#### Problem A
Extract every line of the records below that contains the word "from".

#### Source
* * * * *
The sketch to be swept was an L shape; the final channel was created by a mirror as the last operation. I did learn one thing though. When creating a fillet on the path sketch the fillet radius for an inward bend needs to be larger than the width of the flange. This applies to the fillet/bend on the left. Note that the radius on the outer edge of the flange is smaller than the dimensioned radius on the vertical. If the specified radius is less that the width of the flange the software gets confused as the radius value goes negative before the outer edge of the flange is reached.
Some other general points, learnt after nearly 20 years of using Alibre, are:

I had initially planned to create a complete 3D CAD model of my engine, but have abandoned the idea. The resulting model would have been too large and unwieldy. Instead I create assemblies of specific areas like this for the motion work and tender:

I am happy to provide a step by step picture book of how I created the sweep.
Julie
Assemblies are very much like putting things together in real life, but assembly constraints can be rather fussy.
The main thing is to fix or delete any constraint errors as soon as they occur.
I’m happy to look at any problems.
The tool icons along the top are a bit like the tools in your workshop, some you may not use very often but they are nice to have there for when you do. We also all have our preferred ways of doing things, some may not be the most efficient but often hard to change once the practice has set in.
It also depends on what you use your CAD for, designing may mean you make more changes than for example Nigel’s chassis where he is just drawing what he already has. The type of job also determines what tools to use, for example I only tend to use Boolean when doing patterns, spline does not get much use but did use it recently to get this web to look right as it tapers to follow the lofted flanges.
* * * * *
#### Problem B
Please condense the paragraph of the CAD modeling text above that begins "It also depends on what you use your CAD for" into a short bulleted list that keeps its main facts.
* * * * *
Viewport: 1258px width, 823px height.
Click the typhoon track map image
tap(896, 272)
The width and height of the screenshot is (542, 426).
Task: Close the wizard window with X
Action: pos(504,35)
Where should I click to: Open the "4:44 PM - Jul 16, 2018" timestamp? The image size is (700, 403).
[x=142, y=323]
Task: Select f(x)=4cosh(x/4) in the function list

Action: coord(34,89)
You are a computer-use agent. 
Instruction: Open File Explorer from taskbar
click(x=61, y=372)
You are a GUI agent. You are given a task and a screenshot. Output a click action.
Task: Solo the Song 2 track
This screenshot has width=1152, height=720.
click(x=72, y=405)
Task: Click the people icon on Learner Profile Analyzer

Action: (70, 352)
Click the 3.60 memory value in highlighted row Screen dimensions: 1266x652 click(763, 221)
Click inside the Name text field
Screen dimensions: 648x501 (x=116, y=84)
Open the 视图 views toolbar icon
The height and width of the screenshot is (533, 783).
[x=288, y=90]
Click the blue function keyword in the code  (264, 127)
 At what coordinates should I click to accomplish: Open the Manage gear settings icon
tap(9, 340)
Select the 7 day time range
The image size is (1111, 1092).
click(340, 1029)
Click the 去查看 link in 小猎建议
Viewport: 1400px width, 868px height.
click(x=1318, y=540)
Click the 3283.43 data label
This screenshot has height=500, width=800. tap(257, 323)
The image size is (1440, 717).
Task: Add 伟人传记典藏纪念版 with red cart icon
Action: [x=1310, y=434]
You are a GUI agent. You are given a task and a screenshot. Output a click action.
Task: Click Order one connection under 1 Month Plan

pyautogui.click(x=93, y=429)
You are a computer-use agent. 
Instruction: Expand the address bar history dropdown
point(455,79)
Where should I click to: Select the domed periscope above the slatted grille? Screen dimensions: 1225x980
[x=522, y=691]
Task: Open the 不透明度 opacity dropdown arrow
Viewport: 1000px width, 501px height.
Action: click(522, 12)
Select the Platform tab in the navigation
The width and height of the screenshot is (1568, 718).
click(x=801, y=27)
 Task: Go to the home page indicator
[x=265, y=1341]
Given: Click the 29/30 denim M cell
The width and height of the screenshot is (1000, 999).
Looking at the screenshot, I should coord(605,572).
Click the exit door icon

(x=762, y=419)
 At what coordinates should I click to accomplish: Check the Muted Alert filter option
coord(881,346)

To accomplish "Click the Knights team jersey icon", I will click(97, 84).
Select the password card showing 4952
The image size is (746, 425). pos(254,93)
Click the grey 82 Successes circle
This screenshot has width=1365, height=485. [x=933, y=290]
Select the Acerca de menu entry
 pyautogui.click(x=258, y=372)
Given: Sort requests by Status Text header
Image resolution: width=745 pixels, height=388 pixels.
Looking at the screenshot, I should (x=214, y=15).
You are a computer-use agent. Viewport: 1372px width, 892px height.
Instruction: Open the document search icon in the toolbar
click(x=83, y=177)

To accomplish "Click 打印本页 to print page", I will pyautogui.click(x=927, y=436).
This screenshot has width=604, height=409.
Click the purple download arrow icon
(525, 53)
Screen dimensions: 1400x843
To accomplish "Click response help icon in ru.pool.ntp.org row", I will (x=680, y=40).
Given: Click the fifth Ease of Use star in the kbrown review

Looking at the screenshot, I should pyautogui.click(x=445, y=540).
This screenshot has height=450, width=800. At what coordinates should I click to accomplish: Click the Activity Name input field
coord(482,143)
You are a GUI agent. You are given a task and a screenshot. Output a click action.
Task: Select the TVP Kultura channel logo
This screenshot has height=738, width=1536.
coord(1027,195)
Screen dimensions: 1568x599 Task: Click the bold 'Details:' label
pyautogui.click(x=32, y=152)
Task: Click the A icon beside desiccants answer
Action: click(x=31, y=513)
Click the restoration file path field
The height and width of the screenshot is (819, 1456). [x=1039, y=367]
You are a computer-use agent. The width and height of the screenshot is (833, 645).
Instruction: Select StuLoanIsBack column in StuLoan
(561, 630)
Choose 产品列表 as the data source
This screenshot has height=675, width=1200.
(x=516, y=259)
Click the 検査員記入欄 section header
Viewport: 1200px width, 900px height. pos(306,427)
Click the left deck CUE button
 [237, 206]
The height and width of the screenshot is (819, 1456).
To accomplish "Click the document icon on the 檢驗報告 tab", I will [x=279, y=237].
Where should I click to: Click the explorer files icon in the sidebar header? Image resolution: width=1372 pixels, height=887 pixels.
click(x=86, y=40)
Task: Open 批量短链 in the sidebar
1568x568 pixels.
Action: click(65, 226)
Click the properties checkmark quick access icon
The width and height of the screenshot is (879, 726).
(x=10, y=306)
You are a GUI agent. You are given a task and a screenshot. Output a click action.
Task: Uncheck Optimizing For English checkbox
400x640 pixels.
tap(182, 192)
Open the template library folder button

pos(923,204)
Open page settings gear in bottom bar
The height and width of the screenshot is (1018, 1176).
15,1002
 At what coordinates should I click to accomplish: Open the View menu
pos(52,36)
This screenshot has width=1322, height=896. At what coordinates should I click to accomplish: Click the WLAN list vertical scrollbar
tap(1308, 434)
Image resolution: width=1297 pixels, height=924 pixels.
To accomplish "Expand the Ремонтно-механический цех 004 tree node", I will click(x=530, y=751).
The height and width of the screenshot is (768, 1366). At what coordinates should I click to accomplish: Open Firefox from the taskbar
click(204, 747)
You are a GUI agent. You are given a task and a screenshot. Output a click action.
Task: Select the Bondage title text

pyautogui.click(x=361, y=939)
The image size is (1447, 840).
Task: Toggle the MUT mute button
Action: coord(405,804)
* * * * *
#### Exercise answer A
Instruction: Open File Explorer from taskbar
The height and width of the screenshot is (768, 1366). At what coordinates should I click to accomplish: Open Firefox from the taskbar

#### Exercise answer B
- How much you change things depends on what you use CAD for. Designing may involve more changes than drawing something that already exists, such as Nigel's chassis.
- The type of job determines which tools to use.
- Boolean is used mostly when doing patterns.
- Spline gets little use, but it was used recently to make a web look right as it tapers to follow the lofted flanges.